South Alaska Tectonics & Global Change
Are you interested in learning about how a changing global climate could affect how mountain belts form? Are you curious about how glaciers were growing and shrinking millions of years ago? Did you know that the Earth’s magnetic field changes over time? A diverse team of scientists onboard the JOIDES Resolution traveled to the Gulf of Alaska to collect sediments that revealed these secrets about the Earth’s past! How do scientists know what conditions on Earth were like millions of years ago? Expedition 341 explored the methods that scientists use to answer these fascinating questions about the Earth’s past.
The map below shows the five sampling locations that the JOIDES Resolution targeted for Expedition 341 in the Gulf of Alaska. We began our expedition in the deep sea at location GOA18-2A (U1417), and from there traveled to the continental shelf and slope to our final stop, GOAL 17B (U1421; click on the image to find out more information about the details and scientific objectives at each site). The sediments recovered at each site represent different geologic environments of formation along the continental margin that provided scientists with valuable information about the Earth’s geologic and climatic history in Southern Alaska. Sediments were recovered from depths between ~150 to 1158 meters below the sea floor, and the water depth among sampling sites ranges from 178 meters to 4218 meters.
The goals of the expedition were to:
1. Collect evidence to document the influence of increased glacial erosion on the growth and deformation of the St. Elias Mountains during a period of global cooling in the late Miocene period (~ 5 million years ago) to recent.
2. Establish the timing of advance and retreat cycles of the Northern Cordilleran Ice Sheet, and compare it with the growth and retreat of other global ice sheets.
3. Investigate the source of sediments and depositional history of the continental margin sedimentary rock sequences in the Gulf of Alaska to better understand the interactions between glacial, plate tectonic and oceanic processes on sedimentary rock deposition.
4. Understand the dynamics of productivity, nutrients, freshwater input to the ocean, and ocean circulation in the Northeast Pacific Ocean during periods of climate change to better understand their role in the global carbon cycle. This is particularly significant because studying past productivity will help scientists model the impact of future climate change in the Gulf of Alaska, where high productivity provides a home to important fisheries and ecosystems.
5. Document the timing of magnetic field reversals and strength of the Earth’s magnetic field in the Gulf of Alaska.

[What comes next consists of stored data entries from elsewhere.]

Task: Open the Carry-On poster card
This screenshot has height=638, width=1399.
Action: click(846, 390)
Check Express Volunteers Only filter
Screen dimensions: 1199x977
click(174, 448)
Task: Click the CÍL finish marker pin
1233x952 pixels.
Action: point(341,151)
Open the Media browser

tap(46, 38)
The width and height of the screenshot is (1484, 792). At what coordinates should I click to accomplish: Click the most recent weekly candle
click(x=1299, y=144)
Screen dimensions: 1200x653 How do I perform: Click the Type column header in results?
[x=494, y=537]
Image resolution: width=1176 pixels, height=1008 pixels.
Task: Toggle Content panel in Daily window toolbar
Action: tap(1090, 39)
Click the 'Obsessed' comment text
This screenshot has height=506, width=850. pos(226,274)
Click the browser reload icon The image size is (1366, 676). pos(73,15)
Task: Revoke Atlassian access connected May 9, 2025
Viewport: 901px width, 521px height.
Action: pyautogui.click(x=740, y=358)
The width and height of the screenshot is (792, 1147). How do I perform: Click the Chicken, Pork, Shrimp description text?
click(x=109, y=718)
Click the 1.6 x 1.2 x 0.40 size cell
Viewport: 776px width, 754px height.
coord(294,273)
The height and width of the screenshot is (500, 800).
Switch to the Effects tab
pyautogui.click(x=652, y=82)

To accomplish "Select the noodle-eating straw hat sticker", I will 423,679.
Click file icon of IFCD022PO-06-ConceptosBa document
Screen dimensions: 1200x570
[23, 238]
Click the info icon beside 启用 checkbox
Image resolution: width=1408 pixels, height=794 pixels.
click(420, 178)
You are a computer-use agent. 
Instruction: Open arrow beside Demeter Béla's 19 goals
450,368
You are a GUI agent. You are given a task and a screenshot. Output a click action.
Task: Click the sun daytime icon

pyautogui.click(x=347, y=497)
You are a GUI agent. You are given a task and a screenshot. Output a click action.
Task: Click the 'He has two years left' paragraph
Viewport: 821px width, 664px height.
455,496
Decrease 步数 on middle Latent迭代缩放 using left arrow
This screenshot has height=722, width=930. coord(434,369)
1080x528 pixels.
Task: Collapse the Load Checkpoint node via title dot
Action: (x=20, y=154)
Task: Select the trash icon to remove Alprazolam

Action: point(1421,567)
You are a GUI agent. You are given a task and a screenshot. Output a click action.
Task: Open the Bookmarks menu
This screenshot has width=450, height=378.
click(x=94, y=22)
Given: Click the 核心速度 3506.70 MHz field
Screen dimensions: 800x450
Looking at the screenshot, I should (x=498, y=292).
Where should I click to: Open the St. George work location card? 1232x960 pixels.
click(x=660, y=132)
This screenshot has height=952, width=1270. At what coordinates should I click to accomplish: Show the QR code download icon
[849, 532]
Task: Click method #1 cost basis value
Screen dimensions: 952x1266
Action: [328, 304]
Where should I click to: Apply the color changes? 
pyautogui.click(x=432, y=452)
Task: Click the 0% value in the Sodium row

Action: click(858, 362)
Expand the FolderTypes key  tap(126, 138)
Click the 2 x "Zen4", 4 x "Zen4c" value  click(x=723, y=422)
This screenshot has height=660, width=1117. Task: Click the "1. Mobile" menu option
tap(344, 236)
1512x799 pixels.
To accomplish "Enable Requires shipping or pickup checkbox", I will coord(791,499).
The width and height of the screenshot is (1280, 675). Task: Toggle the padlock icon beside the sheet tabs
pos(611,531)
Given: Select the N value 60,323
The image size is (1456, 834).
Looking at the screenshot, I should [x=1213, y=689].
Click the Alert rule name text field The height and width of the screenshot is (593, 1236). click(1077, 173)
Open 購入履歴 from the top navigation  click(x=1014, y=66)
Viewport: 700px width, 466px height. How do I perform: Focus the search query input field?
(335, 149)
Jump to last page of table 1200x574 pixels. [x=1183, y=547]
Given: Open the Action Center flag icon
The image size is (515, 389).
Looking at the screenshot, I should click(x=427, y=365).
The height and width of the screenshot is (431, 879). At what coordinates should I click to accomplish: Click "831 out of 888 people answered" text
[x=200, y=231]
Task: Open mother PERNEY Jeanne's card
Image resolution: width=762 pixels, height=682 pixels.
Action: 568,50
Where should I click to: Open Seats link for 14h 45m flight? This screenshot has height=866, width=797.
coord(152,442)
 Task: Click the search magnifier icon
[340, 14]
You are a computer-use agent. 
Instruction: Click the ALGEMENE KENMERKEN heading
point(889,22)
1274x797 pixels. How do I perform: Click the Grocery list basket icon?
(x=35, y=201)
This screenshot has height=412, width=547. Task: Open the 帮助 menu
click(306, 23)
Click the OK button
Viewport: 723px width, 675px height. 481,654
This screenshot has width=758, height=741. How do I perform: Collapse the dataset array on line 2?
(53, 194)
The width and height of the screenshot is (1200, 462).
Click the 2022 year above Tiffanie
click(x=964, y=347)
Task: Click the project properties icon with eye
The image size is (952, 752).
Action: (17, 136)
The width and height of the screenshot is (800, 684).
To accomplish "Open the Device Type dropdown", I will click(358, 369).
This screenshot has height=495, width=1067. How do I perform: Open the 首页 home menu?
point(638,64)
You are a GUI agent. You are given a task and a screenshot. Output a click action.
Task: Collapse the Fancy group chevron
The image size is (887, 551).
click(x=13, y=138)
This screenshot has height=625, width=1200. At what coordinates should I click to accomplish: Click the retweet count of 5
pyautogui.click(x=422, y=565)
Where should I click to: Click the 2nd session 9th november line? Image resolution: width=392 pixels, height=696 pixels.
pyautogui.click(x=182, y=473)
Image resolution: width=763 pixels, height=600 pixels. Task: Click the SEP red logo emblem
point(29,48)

A Study of Earth Systems in Southern Alaska
The Earth is a rapidly changing planet, and scientists have recognized that it behaves like a system, made up of interacting parts or “spheres.” The Earth’s spheres contain water (hydrosphere), land (geosphere), gases (atmosphere), and life (biosphere) that interact with each other by exchanging matter and energy. When one part of the Earth’s systems is modified other parts are affected. Expedition 341 sought to find evidence of these interactions and change in sediments collected from the Gulf of Alaska. Scientists on board the JOIDES Resolution collected data to determine how changes in global climate affected each of Earth’s spheres in Southern Alaska millions of years ago. Investigating the interactions between the atmosphere, hydrosphere, geosphere, and biosphere in Southern Alaska is a study of the delicate balance between the Earth’s systems and is important for predicting future changes on our planet.
Climate and Tectonics
Scientists onboard the JOIDES Resolution investigated interactions among the Earth’s systems in Southern Alaska by evaluating how global climate change, erosion rates, and mountain building events are related. Home to the highest coastal mountain range on Earth, the St. Elias Mountains, the Gulf of Alaska is an ideal location to study these interconnections. The St. Elias Mountains formed during a period of significant global cooling and glacial erosion. Expedition 341 examined how the development of the St. Elias Mountains may have been impacted by a cooling global climate approximately 5 million to 2.5 million years ago.
Image: Mount Saint Elias, NOAA’s America’s Coastlines Collection
Drilling Into the Past
What were conditions on Earth like 2.5 million years ago? Geologists refer to this point in geologic time as the end of the Neogene period and beginning of the Quaternary period. Earth scientists denote divisions in the geologic time scale based on changes in major geological or paleontological events, such as mass extinction events or changes in global climate. The end of the Neogene is marked by significant global change, including a drop in global temperature that resulted in the advance of glaciers in the Northern Hemisphere. Scientists on board Expedition 341 hypothesized that the effects of increased glaciation may be profound, leading to more erosion on land, which may have contributed to the exhumation and deformation of the St. Elias Mountains.